→ **GIVEN INSTRUCTION 1**:
Change "video" to "lecture" in the climate policy post, starting with "2 - They didn't" and going on through "respond to them.", and give that passage.
→ **GIVEN INSTRUCTION 2**:
According to the climate policy post, roughly what share of its GNP does the UK give in foreign aid?
→ **GIVEN INSTRUCTION 3**:
Carry on writing the climate policy post from its last sentence.

+++ EXCERPT

They showed why he was wrong.
1 - No they didn't.
2 - They didn't even address the arguments in the video at all.
The post I'm replying to does have quotes that attempt to address it so I'll respond to them.
If we take the UK as an example, we give around 0.3% of our GNP in foreign aid. Lomborg’s argument is that if we spend money on climate change it means that there will be less available for foreign aid but actually it is how we manage our carbon emissions in the other 99.7% of our GNP that is significant. This carbon management is not necessarily about cutting things – it’s about doing things differently.
Doing things differently cost money, and effort that can be applied to other problems instead. Doing things differently in response to government subsidies or targeted tax breaks has an impact on the government's budget as well. Doing things differently in response to government direction also tends to decrease flexibility and effeciency, as political direction takes over from profit seeking, and as subsidies and rules get set in place, that don't change with changing market conditions (and likely were not well set up for current markets to begin with).
If you are going to address global warming through government policy at all the best policy would be a tax on greenhouse gas emissions, offset by other tax cuts. That would allow companies to adjust in their own way rather then in some government mandated command and control fashion.

++++++
+++ DATASET ROWS

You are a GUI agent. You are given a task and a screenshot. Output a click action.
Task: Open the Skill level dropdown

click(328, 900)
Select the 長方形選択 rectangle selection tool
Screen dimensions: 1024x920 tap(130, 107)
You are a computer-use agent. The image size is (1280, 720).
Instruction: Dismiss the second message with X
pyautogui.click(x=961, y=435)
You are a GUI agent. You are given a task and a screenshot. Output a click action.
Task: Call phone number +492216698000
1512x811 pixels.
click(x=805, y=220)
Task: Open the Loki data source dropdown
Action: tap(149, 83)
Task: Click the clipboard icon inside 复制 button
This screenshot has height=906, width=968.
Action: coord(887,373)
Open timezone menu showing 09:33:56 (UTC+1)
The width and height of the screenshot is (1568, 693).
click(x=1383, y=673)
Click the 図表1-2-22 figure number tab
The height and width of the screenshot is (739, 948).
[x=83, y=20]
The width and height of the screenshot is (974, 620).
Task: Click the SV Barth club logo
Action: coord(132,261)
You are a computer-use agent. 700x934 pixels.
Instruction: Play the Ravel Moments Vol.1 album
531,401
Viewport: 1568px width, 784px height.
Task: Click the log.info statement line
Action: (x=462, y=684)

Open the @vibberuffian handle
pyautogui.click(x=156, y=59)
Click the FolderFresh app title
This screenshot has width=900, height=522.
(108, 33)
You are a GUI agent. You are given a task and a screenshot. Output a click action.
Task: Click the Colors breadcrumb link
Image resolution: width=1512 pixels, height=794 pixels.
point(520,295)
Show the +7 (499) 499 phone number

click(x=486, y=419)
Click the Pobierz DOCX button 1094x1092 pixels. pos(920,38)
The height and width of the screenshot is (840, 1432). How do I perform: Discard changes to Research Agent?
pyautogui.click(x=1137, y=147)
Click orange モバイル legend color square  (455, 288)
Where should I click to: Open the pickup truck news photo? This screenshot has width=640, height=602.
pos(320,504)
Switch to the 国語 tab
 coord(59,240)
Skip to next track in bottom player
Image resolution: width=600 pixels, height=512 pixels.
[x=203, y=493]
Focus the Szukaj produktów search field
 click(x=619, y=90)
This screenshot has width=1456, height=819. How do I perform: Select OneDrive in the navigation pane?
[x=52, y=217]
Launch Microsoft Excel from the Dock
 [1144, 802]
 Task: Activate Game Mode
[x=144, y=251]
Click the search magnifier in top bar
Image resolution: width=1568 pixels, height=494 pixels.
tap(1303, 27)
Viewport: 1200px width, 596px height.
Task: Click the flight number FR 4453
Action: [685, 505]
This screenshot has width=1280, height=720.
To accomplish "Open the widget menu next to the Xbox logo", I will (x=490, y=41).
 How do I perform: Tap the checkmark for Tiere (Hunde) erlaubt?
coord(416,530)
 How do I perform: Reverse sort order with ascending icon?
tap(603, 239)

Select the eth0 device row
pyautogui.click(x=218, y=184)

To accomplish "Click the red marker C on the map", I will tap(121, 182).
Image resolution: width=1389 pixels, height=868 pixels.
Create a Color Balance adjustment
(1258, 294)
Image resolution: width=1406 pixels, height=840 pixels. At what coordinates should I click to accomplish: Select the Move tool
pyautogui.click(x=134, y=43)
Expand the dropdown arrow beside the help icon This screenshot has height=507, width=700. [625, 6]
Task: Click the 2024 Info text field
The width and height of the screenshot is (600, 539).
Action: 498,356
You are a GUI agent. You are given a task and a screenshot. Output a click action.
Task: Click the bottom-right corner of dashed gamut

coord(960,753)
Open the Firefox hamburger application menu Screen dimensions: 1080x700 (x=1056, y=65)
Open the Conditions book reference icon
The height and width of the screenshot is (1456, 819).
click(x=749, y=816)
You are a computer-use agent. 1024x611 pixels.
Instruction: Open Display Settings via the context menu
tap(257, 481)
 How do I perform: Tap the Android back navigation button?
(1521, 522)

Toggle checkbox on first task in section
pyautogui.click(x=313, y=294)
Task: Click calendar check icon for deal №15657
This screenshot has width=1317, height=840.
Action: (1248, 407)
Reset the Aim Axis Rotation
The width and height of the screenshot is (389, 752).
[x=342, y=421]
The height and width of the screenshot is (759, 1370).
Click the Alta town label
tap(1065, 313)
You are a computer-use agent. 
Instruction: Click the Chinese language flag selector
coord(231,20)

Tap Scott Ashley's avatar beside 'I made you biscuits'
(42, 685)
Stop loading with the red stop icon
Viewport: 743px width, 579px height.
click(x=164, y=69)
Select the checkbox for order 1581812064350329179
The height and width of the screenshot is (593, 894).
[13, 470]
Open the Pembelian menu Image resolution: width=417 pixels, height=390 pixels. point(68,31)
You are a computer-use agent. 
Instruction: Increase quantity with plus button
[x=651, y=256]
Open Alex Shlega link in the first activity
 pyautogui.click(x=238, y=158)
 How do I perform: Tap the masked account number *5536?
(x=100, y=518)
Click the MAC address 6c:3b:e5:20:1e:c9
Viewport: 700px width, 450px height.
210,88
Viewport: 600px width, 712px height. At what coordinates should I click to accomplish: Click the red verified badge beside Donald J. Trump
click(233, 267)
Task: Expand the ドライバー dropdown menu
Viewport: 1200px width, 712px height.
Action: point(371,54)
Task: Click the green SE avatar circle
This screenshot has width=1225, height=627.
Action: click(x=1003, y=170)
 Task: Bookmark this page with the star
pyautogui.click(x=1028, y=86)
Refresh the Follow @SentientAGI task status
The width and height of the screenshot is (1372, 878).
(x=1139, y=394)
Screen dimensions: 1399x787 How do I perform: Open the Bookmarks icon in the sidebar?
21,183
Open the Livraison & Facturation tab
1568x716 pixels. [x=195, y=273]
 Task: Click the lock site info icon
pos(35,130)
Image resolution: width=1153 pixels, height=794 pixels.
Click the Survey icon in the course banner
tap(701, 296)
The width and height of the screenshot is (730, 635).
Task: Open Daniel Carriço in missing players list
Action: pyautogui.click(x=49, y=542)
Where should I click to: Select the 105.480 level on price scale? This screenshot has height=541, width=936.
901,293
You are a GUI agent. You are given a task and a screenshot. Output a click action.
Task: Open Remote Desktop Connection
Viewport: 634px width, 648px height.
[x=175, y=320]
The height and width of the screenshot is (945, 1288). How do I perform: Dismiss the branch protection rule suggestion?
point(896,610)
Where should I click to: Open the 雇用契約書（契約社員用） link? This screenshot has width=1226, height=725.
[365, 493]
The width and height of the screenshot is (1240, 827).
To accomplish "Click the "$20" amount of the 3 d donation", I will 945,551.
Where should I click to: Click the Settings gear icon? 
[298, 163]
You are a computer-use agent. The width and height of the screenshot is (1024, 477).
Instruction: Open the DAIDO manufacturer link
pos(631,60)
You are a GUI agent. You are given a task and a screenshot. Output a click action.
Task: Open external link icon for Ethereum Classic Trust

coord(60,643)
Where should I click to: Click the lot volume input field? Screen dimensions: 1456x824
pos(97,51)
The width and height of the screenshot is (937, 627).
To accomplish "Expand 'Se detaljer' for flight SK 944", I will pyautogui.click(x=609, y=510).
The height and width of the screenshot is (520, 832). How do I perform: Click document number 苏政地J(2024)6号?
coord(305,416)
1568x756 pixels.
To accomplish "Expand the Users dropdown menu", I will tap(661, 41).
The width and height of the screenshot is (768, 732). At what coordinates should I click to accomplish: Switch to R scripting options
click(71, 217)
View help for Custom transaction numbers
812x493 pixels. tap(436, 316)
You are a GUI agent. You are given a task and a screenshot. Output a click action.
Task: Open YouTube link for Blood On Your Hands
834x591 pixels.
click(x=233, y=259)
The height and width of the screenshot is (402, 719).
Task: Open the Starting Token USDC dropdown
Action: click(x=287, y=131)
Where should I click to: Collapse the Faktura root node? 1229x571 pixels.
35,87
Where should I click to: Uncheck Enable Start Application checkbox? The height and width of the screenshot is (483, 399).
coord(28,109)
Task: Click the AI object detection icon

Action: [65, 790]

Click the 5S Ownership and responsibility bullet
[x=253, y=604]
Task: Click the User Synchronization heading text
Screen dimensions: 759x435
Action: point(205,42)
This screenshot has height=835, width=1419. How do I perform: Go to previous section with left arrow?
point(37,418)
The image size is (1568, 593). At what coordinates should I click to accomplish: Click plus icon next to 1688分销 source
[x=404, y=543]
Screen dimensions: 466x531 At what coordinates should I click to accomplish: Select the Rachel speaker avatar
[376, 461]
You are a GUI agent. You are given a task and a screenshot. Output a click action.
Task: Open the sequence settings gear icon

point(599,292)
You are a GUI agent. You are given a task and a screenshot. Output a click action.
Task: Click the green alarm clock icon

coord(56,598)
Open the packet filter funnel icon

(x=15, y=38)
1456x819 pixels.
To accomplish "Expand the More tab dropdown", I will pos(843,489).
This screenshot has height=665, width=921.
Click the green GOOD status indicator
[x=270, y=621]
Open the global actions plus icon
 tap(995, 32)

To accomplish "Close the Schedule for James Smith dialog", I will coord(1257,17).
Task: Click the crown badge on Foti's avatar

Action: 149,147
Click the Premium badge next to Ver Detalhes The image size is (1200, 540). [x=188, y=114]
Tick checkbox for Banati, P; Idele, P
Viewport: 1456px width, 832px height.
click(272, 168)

++++++

→ **WRITTEN REPLY 1**:
2 - They didn't even address the arguments in the lecture at all.
The post I'm replying to does have quotes that attempt to address it so I'll respond to them.

→ **WRITTEN REPLY 2**:
Around 0.3% of its GNP.

→ **WRITTEN REPLY 3**:
As for sea level rise, the uncertainties work in both directions, and Lomborg's right that a wealthier future world will be more able to cope with dealing with it then the current world.
With only a modicum of lateral thinking it is clear that his $20 figure is an absurd simplification.
It is a massive oversimplification with flimsy justification. So is every other figure for the cost.
Lomborg makes an excellent point with -
"But let’s take a look at what Michael might actually propose we should do. We should cut carbon emissions, which essentially means that the woman who lives in the shadow of the glaciers in Nepal will see the diminishment of the glacier outflow in 2051 instead of 2050. Now her kids don’t have education, they probably have malaria – her brother has probably just died from malaria, or typhoid. They have very little food and what are we telling her is: “We want to help you infinitessimally in fifty or a hundred years” when what we should do is give them better infrastructure to deal with that water, yes, and what we should do is deal with those problems that they actually need. I think it’s breath-taking the amount of arrogance that lies in the argument of saying “I want to help these people by spending enormous amounts of money to do virtually no good”."
Yes Lomborg could be wrong but he could be wrong in either direction (as could everyone else participating in this issue, except perhaps those making extreme predictions like Tejek's idea of the Earth becoming like Venus)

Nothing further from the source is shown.